[Tarea asignada] Prolonga el fragmento sobre la culpa materna durante la pandemia a partir de su última oración.

Otro de los temas que abordas en tu libro es la culpa. «Mirar a mis hijos mientras dormían era mi modo de castigarme por la culpa que me daba esta tomada por una incapacidad pavorosa para gestionar mi vida esterilizada, pequeña y lujosa a salvo del afuera».
Este libro, ya desde las notas, reflexionaba sobre esta tendencia y, de repente, llega la pandemia. La pandemia lo que hizo fue constatarla: todos querían estar a salvo del afuera, encerrarse en sus casitas confortables y, en ese momento, lo podían hacer con todo el desparpajo y la impunidad y, además, la legitimidad, del mundo, porque fue como la puesta en escena de eso que veníamos construyendo hace tiempo de una manera muy drástica. Ahí sí, efectivamente, el afuera era una amenaza. Tenías que encerrarte obligatoriamente. Y era muy fuerte la idea de estar 24/7 con tu marido y tus hijos, compartiendo todo, todo el tiempo. Yo tampoco sabía muy bien cómo comunicarles a ellos lo que estaba pasando porque eran muy chicos. Me resultó muy duro ver cómo moría gente en las veredas en Guayaquil, cómo las llevaban en sacos y las tiraban en un lado porque no había donde poner tantos muertos. Después veía a mis hijos dormir en sus cuartitos, los miraba e imaginaba todas las posibilidades de lo que podía suceder. Quería llorar por otras tantas razones, pero lo ponía todo en ellos, pensaba que no los estaba cuidando bien. Porque hay una pandemia universal, pero la madre consigue igual echarse la culpa, claro.

[Datos para revisar]
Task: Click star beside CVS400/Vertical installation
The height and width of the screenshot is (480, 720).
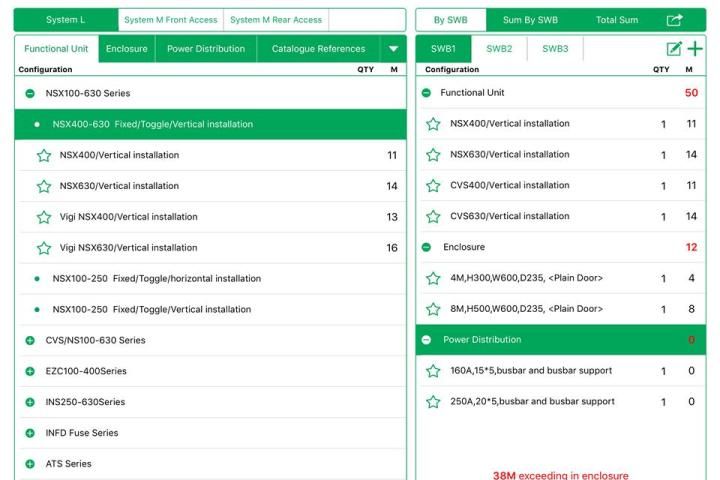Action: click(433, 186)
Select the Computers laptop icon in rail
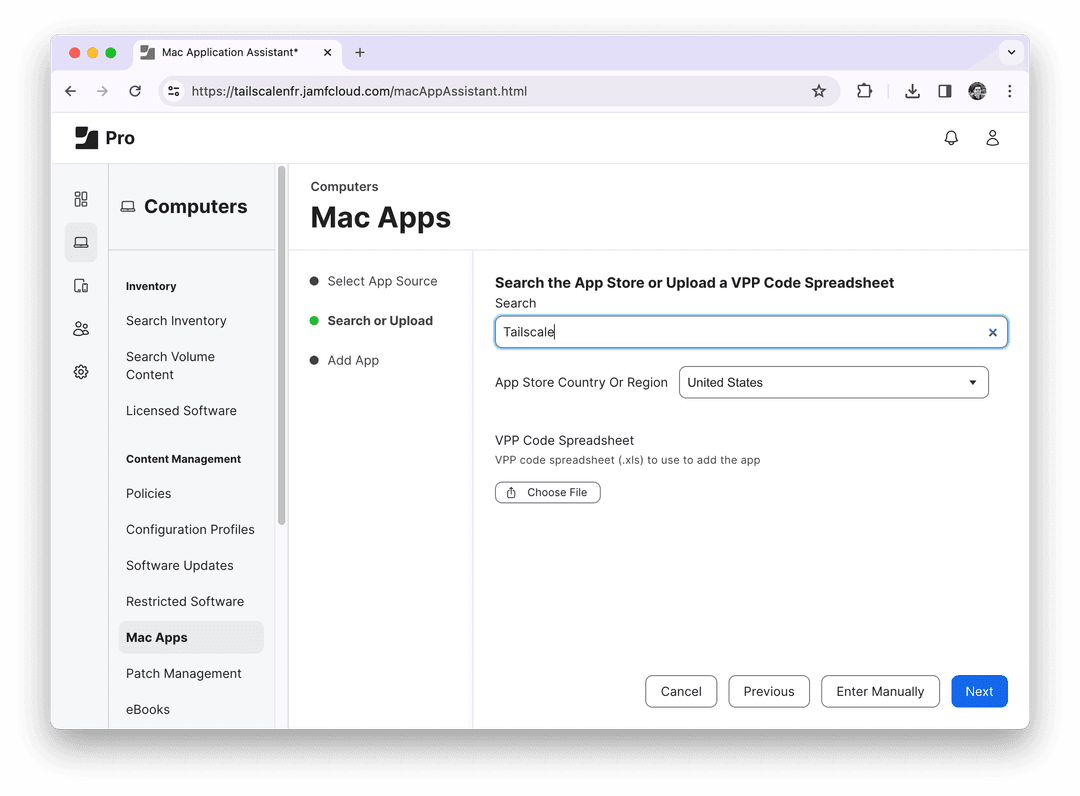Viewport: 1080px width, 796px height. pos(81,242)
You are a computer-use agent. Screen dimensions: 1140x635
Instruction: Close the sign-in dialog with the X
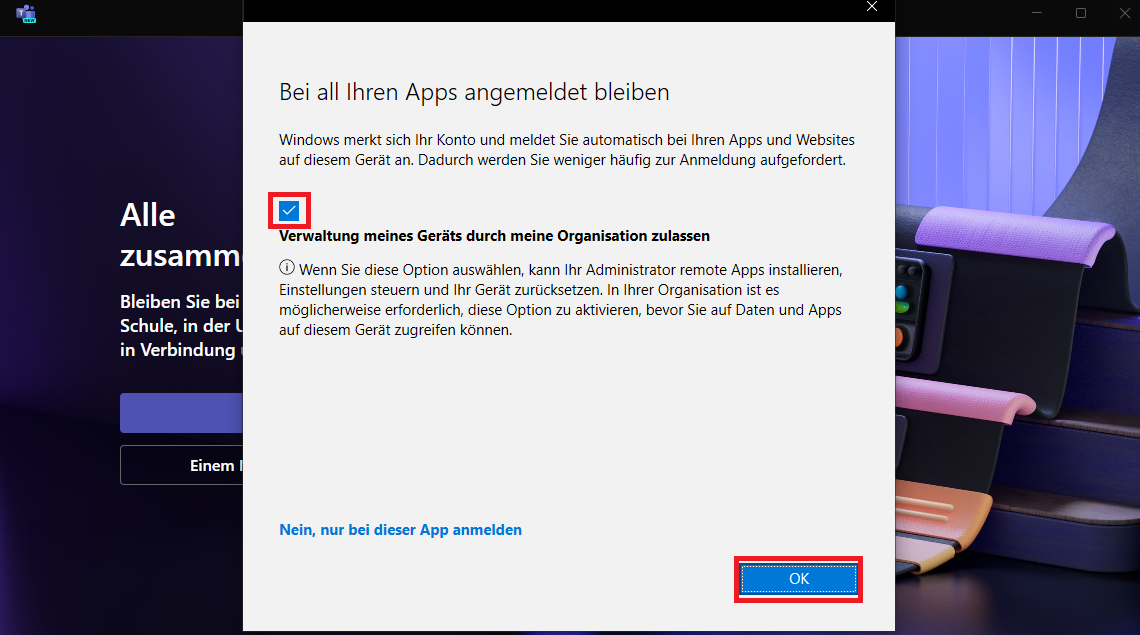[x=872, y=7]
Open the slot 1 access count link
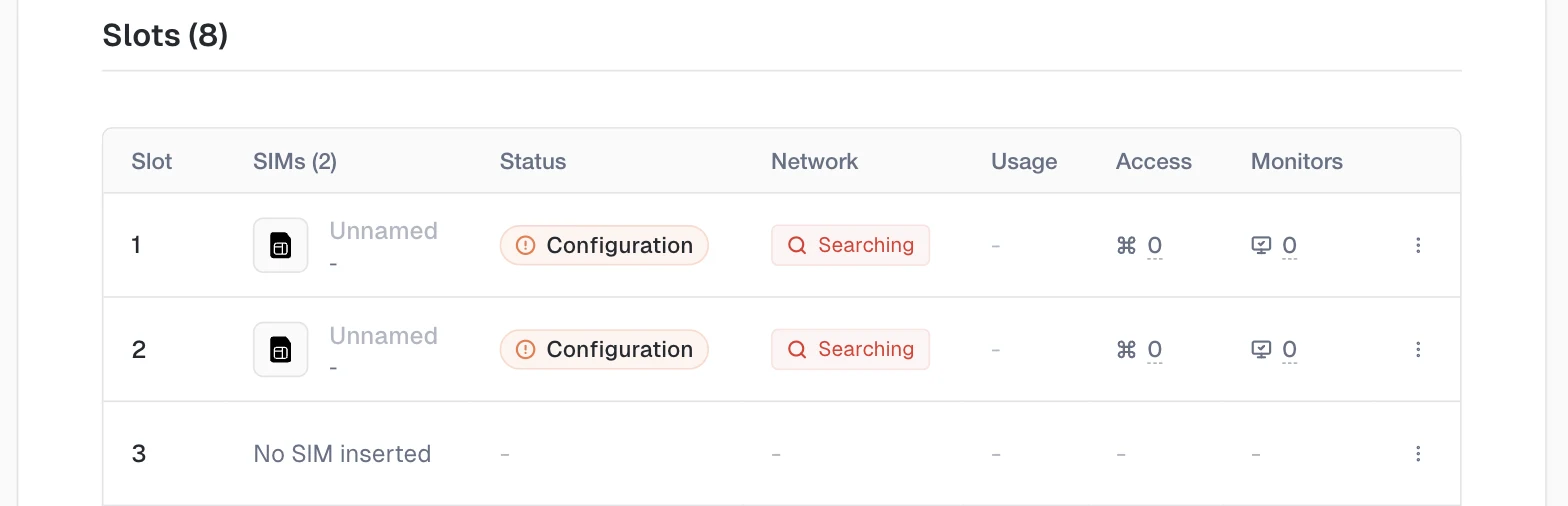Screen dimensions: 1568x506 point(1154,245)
--
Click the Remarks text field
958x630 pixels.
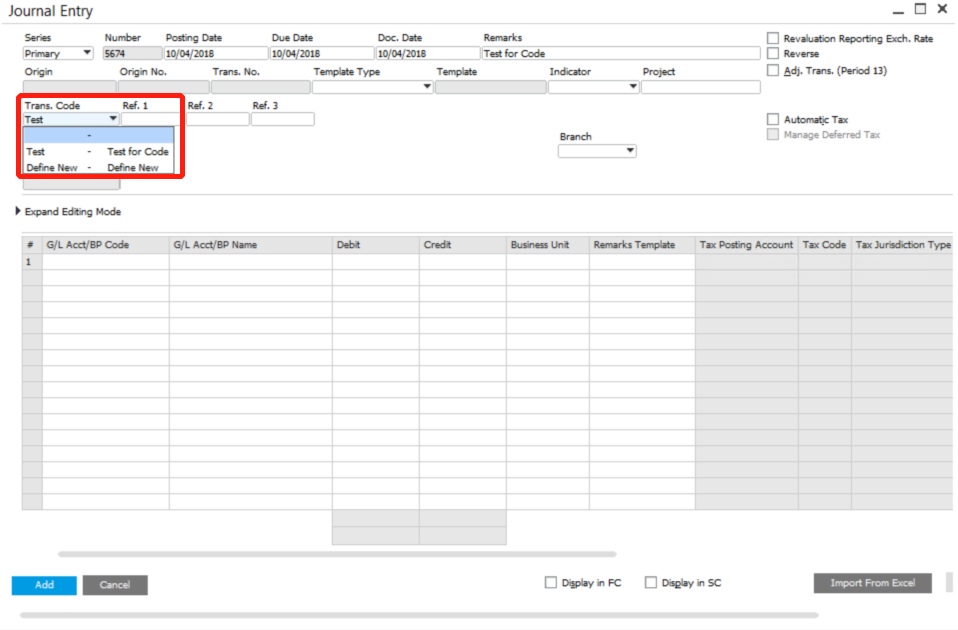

[Respuesta al ejercicio]
Hay una frase que me han mencionado mucho porque a lo mejor es muy cruda, pero yo muchas veces he pensado que la maternidad tiene mucho que ver con la egolatría, ya sea en su costado narcisista o en su costado victimista. Una se siente superpoderosa de repente, te crees capaz de controlar todo. Crees que puedes poner a tus hijos a salvo de absolutamente todo y que nada los va a tocar porque tú eres su mamá y los vas a proteger. Eso es una falacia absoluta. Somos tan frágiles y tan vulnerables como todos los demás, quizá más, porque de buenas a primeras nos creció un talón de Aquiles. Hay una parte de la maternidad que te empodera y otra que hace que te sientas muy frágil. Esa parte victimista y la narcisista, tan extremas, están agarradas por la misma condición: la de ser madre.
Desvelas en El afuera un momento de crisis personal, pues nunca sentiste tan clara la «inutilidad de tu oficio» en ese contexto pandémico.
Así es: mi pareja es director de cine y yo tengo un oficio mucho más marginal, que es el de la escritura. Mi oficio siempre había estado, en cuestión de lo que ambos aportamos a la familia, por debajo del suyo. Es algo bastante reiterado, por lo menos en mi entorno que, en general, las mujeres aportamos menos que los hombres. Lo que pasa es que también es cierto que las mujeres nos ocupamos mucho más de la labor de cuidado de los hijos y eso nunca se valora lo suficiente, aunque lo digamos todo el tiempo.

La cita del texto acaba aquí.